**EXERCISE OBJECTIVE:**
Only an exact repetition of the lines from the one holding "Image resolution: width=1012" to the end of the data is wanted, with pictures left out.

(Records from a data collection)
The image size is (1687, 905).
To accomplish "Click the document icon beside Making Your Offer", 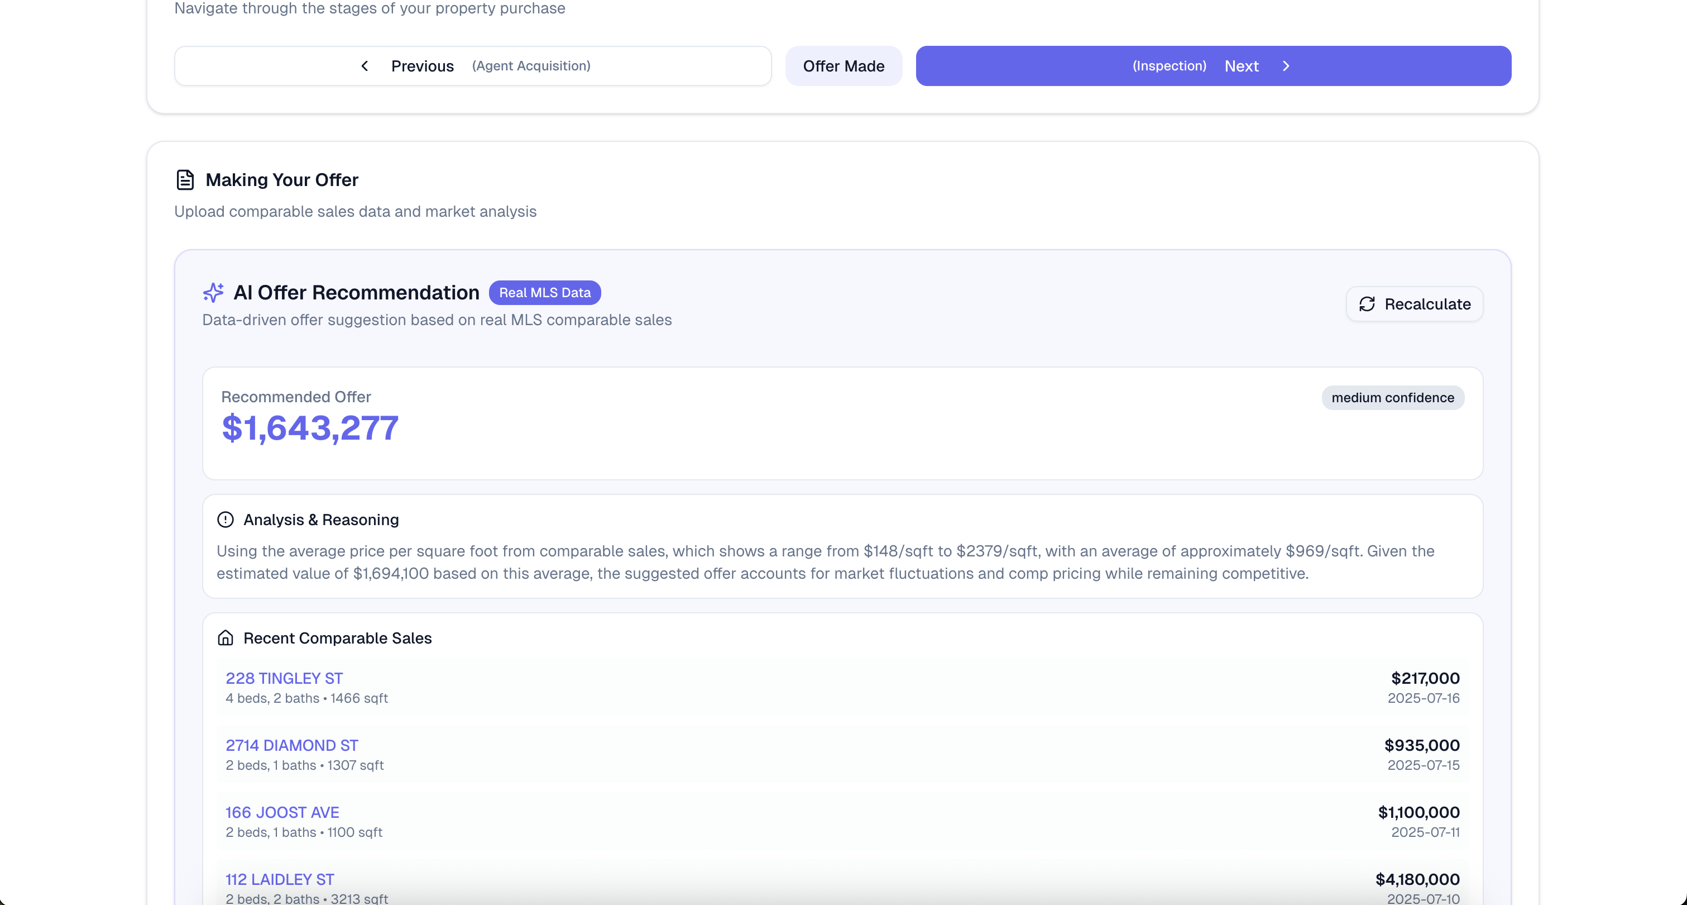I will coord(185,180).
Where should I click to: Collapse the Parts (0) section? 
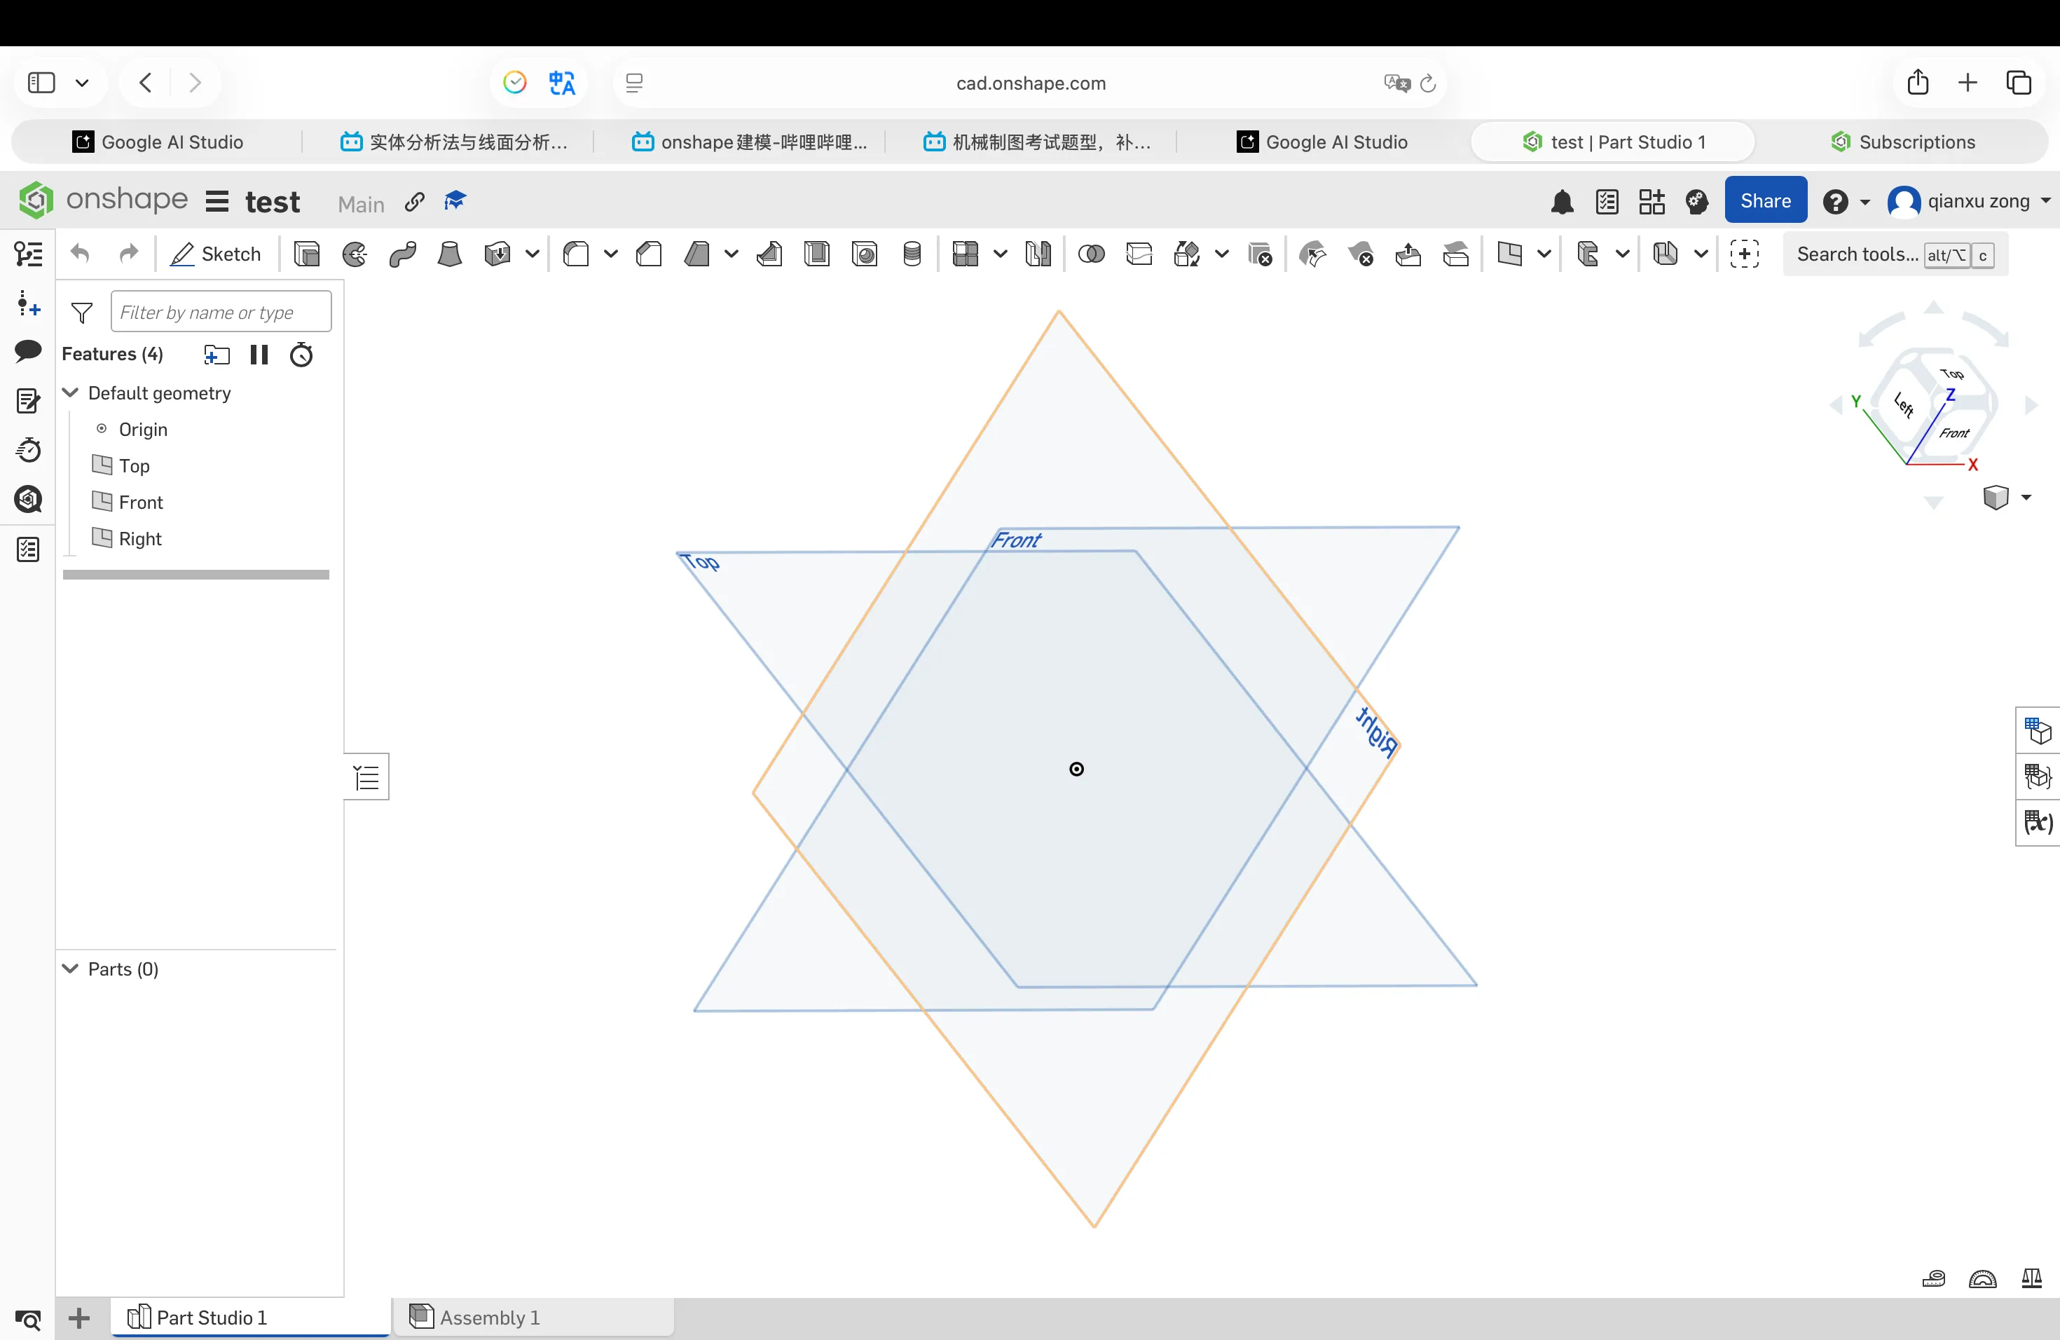point(71,969)
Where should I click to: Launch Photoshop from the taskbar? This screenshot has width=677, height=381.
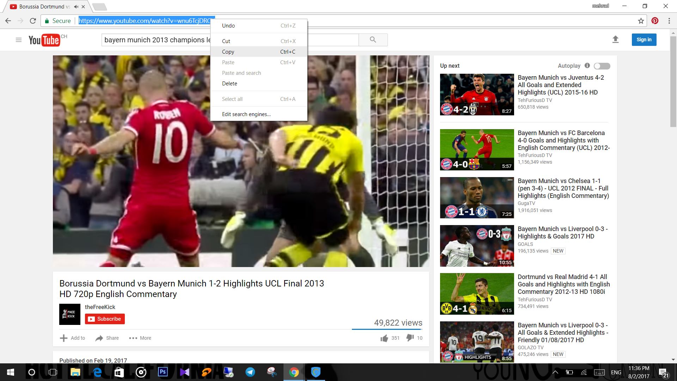[163, 372]
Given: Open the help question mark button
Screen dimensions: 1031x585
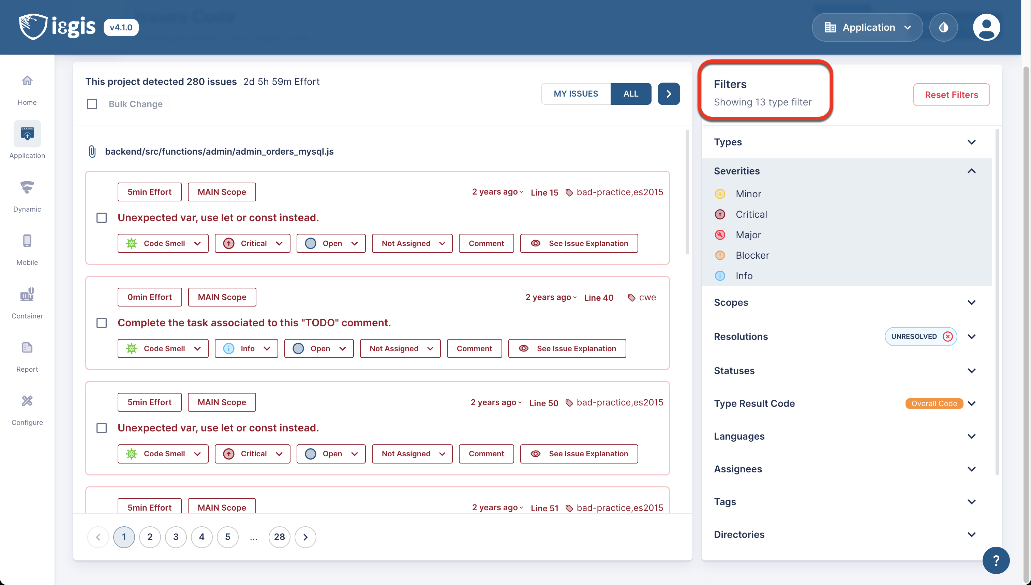Looking at the screenshot, I should 996,560.
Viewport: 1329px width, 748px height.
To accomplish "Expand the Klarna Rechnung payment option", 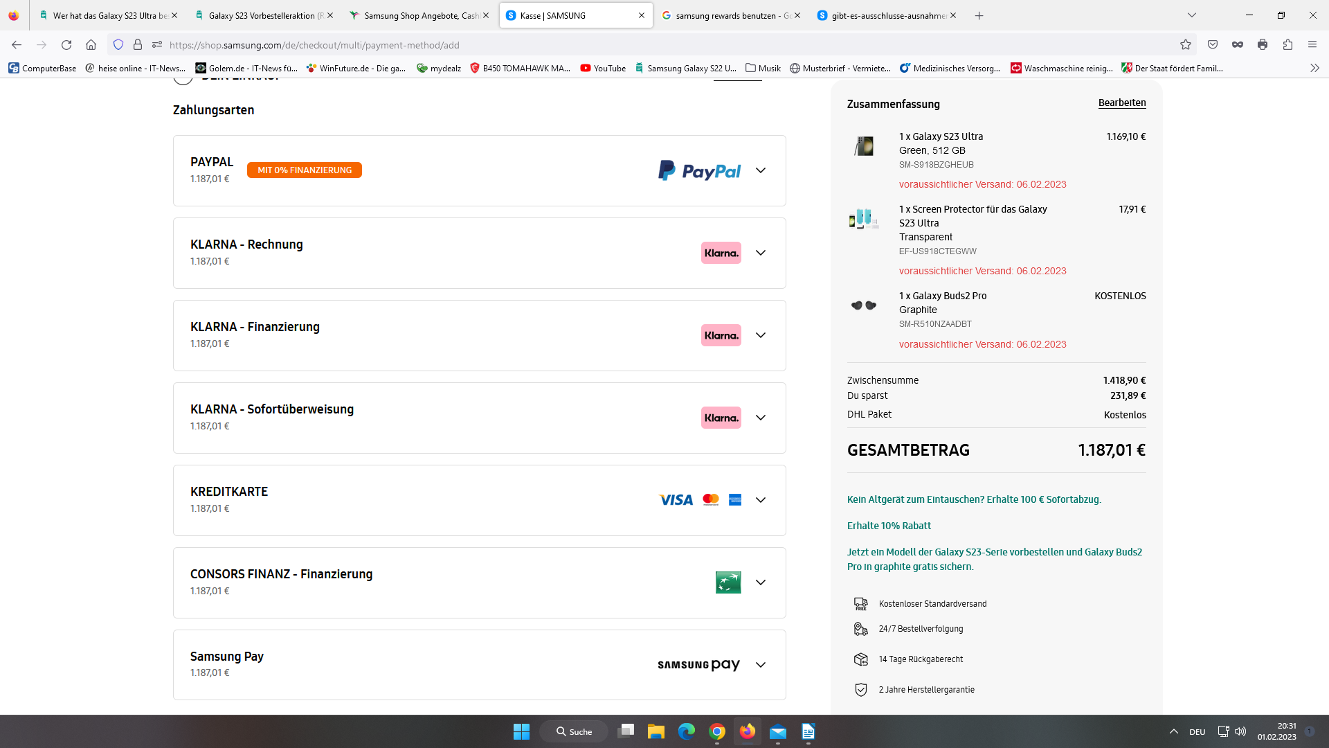I will [x=760, y=253].
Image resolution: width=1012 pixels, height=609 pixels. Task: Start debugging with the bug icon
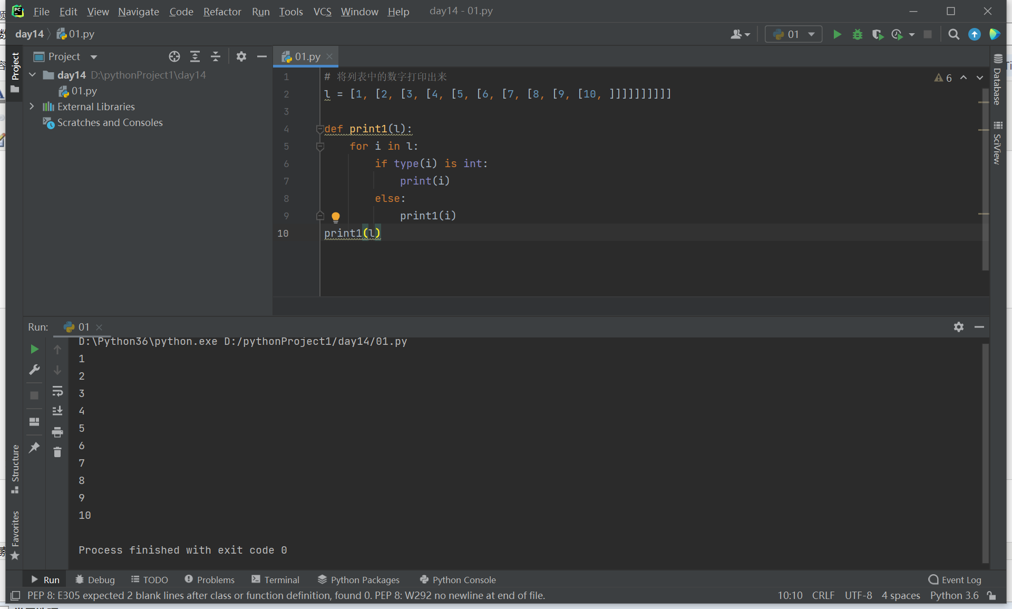tap(858, 35)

**SOLUTION FOR THIS PROBLEM:**
Image resolution: width=1012 pixels, height=609 pixels. Task: Start debugging with the bug icon
tap(858, 35)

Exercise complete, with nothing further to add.